Saturday, February 28, 2015

Sweet are the friends from girlhood

I wasn't much of a joiner in high school. I skipped the junior-senior prom when I was a junior, then skipped it again the following year when i was a graduating senior. The outsider feeling (OP or out of place) is quite pronounced in the teenage years. I guess that explains why I still like J.D. Salinger's Catcher in the Rye and his creation, Holden Caulfield.

There's still a little bit of Holden in me even as I approach the next decade: my 60s.

But life is short so when Bibit Esteva Llamas asked if I'd be in Baguio Feb. 25-26, I answered that I was scheduled to visit family here. That was how I found myself with my lively Class '73 batchmates. I served as their tourist guide. We all had fun and capped Thursday with wine and beer at home where they met The Wee One and where the sleepy husband showed how he cared for me and my friends by being willing bartender.

Let's do it again, sweet girls of my youth.

Our ground zero was the Europa Condo Villas on Legarda Road where we had a full breakfast, the works! The gourmet cooks in the group, Vicki Narciso Valero (second right) and Bibit Esteva Llamas (third from right) took over the kitchen and cooked well-marinated beef tapa, cheese omelette, etc. Others in this chorus line are (from left): the blogger, Marie Zamora Lazo, the balikbayan from Vancouver, Canada, Rita Heimbrod Fathi, and Marianne Martin Soriano.

Imitating the pose of some bulul or figures of rice granary gods as suggested by the Bencab Museum guide

We "bumped" into my husband Rolly and his fraternity brod Chibu Lagman (left) at the museum's Cafe Sabel after we toured several upper floor galleries. If I'm looking more lola-ish than usual, blame the flights of stairs that my creaky knees had to manage.

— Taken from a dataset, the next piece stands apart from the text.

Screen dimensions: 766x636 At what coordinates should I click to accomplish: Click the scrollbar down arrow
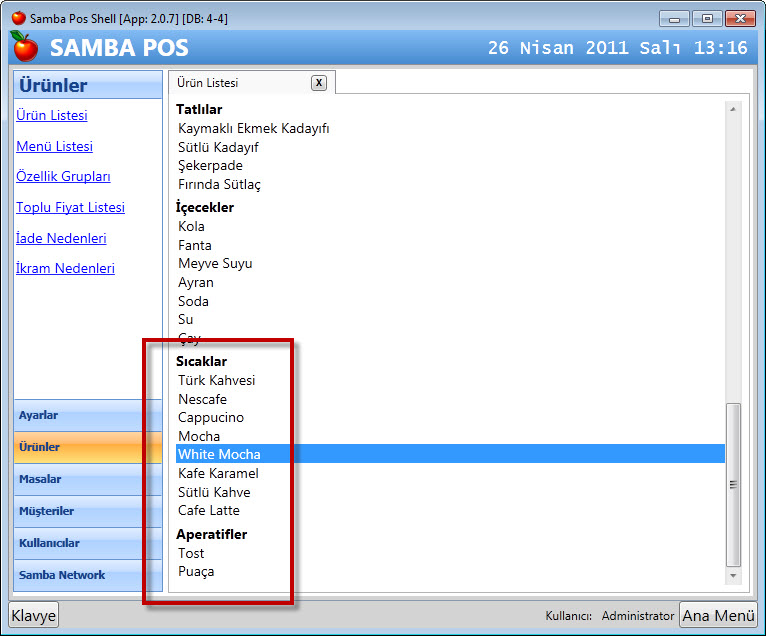click(733, 576)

I recommend the lemon grass iced tea to recover fast.

Another group photo before we headed back to downtown Baguio to meet up with our former high school principal who now supervises the canteen and dietary requirements of patients at the Notre Dame de Chartres Hospital on Gen. Luna Road.

At 70-something, Sr. Auguste is quite strong and refuses to slow down. Her problem that Thursday noon when she sat down with us was how to find 40 kilos of fresh fish in the public market. It's Lenten season. The hospital serves no meat on Fridays. Sister Auguste still goes to the market almost daily with her kitchen staff.

Stopping at Billy King's Le Chef at The Manor, Camp John Hay, for coffee and pastries

The girls just had to stop at Mines View Park to buy and eat pusit before going to the nearby Good Shepherd Convent's Mountain Maid Training Center for pasalubong shopping. I didn't join them and stayed in the van to watch shoppers go by.